Ernst & Young: Liquefied natural gas market needs to be bolstered by joint ventures

May 11, 2012

By Rob Starr, Content Manager, Big4.com

A new Canadian Ernst & Young report says joint ventures (JVs) and partnerships could decide between capitalizing on global liquefied natural gas (LNG) opportunities in Asian demand markets and losing ground to foreign suppliers.
While Canada has immense domestic gas reserves, it lacks the population to consume the supply. With reduced demand from the US — Canada’s only external customer — following the shale boom as well as sustained low gas prices,  Canada is facing limited opportunities for LNG development.

An estimated CDN$50-billion  investment will be needed over the next 5 to 10 years if Western Canadian producers are to take full advantage of opportunities in Asia. But LNG projects can be too big and too risky for companies to tackle .

Pursuing JVs and partnerships will allow Canadian companies to accelerate their LNG plans. However, with JVs and partnerships also come many complexities. Companies must consider the various aspects of their business operating model, including strategy, business processes, information systems, structure and governance, leadership people management and corporate culture. All will be critical for success.

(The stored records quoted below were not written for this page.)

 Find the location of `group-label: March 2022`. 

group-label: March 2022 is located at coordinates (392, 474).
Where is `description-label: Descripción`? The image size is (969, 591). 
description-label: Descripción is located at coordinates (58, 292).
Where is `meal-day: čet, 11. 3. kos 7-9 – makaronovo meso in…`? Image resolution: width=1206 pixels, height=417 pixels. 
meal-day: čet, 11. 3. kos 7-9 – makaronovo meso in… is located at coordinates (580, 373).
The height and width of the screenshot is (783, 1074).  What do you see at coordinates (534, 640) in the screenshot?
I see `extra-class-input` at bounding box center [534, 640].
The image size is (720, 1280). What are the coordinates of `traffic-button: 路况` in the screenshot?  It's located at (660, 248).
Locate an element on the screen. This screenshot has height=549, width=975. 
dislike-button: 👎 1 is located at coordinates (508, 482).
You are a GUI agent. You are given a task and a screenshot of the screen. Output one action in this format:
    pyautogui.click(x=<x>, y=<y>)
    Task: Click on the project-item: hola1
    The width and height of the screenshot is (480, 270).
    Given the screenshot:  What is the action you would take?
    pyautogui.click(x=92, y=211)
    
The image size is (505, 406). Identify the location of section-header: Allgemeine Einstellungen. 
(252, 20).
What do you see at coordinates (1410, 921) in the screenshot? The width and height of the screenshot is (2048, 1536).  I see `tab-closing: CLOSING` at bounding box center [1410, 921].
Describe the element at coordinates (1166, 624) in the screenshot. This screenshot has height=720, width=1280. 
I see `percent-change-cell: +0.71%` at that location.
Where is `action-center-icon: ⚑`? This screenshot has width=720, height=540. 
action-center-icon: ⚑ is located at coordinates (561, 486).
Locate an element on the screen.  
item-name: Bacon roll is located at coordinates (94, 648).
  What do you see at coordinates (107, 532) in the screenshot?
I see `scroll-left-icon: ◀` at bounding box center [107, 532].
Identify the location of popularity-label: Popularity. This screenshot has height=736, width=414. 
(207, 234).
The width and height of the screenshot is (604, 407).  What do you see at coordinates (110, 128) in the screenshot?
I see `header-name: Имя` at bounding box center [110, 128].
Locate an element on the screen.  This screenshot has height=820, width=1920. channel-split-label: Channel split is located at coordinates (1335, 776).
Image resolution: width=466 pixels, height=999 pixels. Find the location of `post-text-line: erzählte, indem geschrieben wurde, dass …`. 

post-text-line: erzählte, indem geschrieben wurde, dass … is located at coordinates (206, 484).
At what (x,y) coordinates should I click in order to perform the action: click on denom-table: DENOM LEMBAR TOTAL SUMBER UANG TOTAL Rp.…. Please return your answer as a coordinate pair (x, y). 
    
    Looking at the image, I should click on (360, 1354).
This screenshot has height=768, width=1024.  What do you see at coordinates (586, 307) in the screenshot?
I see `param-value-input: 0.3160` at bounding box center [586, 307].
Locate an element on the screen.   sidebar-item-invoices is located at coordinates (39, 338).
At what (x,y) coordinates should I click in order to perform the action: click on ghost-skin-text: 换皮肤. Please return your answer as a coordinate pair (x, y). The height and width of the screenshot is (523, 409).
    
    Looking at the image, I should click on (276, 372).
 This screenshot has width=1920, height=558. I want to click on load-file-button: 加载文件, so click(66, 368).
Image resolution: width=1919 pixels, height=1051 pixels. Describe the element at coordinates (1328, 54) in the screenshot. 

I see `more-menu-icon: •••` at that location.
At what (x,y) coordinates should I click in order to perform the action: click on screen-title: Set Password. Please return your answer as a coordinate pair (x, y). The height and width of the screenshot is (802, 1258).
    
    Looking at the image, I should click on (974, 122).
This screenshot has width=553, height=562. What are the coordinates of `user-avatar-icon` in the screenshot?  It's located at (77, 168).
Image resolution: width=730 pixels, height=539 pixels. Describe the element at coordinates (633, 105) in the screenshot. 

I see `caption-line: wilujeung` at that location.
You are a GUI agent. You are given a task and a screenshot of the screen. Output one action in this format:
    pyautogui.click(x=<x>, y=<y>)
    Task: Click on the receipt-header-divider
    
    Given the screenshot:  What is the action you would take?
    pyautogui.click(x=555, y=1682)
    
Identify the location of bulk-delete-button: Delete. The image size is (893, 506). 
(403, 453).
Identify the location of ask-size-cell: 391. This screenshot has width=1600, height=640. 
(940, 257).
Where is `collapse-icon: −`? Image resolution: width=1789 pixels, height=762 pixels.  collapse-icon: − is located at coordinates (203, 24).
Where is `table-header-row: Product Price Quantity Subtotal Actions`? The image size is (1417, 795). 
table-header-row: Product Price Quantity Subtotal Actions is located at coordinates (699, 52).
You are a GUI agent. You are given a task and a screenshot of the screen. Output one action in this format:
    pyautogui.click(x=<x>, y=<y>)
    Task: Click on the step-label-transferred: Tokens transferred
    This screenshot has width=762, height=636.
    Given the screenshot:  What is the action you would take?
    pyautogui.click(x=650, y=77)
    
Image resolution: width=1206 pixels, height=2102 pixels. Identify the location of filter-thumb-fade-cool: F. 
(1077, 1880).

Lance Mortlock, of Ernst & Young’s oil and gas practice comments:

Total Pacific basin demand is expected to rise from 120 million metric tonnes today to 241 million metric tonnes per annum in 2020, and exporters in Australia, Russia, Malaysia and Qatar have been quick to respond,” he says. “These countries are already well on track to developing the necessary infrastructure to fulfill the needs of this expanding market — leaving little room for Canada.”